タイトルからも推測はするが、なかなか求める本には当たらない。飽きてきたテオドールがレイヴンを引き寄せて膝の上に載せる。
「テオ……やる気あります?」
「なかったら来てねぇよ。これでも読書は嫌いじゃねぇ方だしな」
「絵本の読み聞かせの体勢ですけどね、今」
「レイちゃんと一緒って感じでいいだろ」
腕でさらにレイヴンを抱き込んだので、うっ、とお腹を押さえる羽目になる。ケホ、と軽く咳き込んでから無視をして別の本を手に取ろうと腕を伸ばす。
「……テオ、邪魔」
「ひでぇなぁー?じゃあ、代わりに俺が取ってやるからよ。次はコレな」
悪びれずにケラリと笑い、テオドールはレイヴンに1冊の本を押し付けてくる。レイヴンはため息交じりに受け取り、読んでいた本を逆にテオドールへと押し付けた。

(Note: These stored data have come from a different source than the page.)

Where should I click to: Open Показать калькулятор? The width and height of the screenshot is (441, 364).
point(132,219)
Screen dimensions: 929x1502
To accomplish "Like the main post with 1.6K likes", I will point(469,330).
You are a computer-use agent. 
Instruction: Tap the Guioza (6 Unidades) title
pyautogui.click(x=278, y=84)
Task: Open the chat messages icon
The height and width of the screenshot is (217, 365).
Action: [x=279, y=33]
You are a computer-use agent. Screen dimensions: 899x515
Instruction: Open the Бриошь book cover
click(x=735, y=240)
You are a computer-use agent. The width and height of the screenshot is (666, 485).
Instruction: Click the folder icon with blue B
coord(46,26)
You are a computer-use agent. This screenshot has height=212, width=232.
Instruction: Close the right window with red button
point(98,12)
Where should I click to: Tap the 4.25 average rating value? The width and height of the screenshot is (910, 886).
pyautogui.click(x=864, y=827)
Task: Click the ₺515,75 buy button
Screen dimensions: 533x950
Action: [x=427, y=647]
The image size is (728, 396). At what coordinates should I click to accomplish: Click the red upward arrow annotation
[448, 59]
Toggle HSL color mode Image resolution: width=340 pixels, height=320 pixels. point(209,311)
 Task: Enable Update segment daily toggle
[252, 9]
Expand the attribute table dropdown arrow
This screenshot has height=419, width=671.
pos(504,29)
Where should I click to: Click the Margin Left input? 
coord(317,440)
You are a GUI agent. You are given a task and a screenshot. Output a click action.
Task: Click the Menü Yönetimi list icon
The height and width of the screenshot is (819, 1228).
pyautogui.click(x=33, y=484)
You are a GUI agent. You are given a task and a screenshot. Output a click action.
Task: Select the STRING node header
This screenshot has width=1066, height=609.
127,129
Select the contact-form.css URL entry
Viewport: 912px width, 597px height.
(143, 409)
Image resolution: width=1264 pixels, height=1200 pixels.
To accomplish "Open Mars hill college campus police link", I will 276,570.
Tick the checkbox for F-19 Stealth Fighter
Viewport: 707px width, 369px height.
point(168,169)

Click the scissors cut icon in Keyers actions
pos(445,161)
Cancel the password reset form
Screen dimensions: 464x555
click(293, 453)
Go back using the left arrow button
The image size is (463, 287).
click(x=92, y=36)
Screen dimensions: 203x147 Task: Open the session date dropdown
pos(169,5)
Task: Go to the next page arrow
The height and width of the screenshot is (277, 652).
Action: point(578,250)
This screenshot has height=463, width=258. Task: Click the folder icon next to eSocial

「テオは真剣さが足りないから勘違いされるんですよ。俺はこれでも一応分かってますけど、じゃなきゃ魔塔主なんて名乗れませんし」
「なんだ、急に。俺のことを持ち上げたりして」
「別に、何となくです」
「そうか。レイが褒めてくれりゃ、後はどうでもいいけどな」
片手で本に目を通しながら自然とそんなことを口走られると、レイヴンの方が逆に恥ずかしくなって本で顔を隠してしまう。不自然な体勢に気づいたテオドールが、クックッと声を立てて笑い始めた。
「……なんですか。ホント、趣味悪いですね。俺が褒めたらおかしいですか?」
「いや?もっと褒めてくれよ。な?」
「えぇ……」
「そこで引くなよ。ホント気まぐれなにゃんこだな」
いつものやり取りはするが、目線は一応本に戻して黙々と読み進める。
普段のやかましさがなくなり途端に静寂が空間を支配すると、茶一色の本棚の空間の中にローブを纏った2人が溶け込んで、時間が静かに流れていく。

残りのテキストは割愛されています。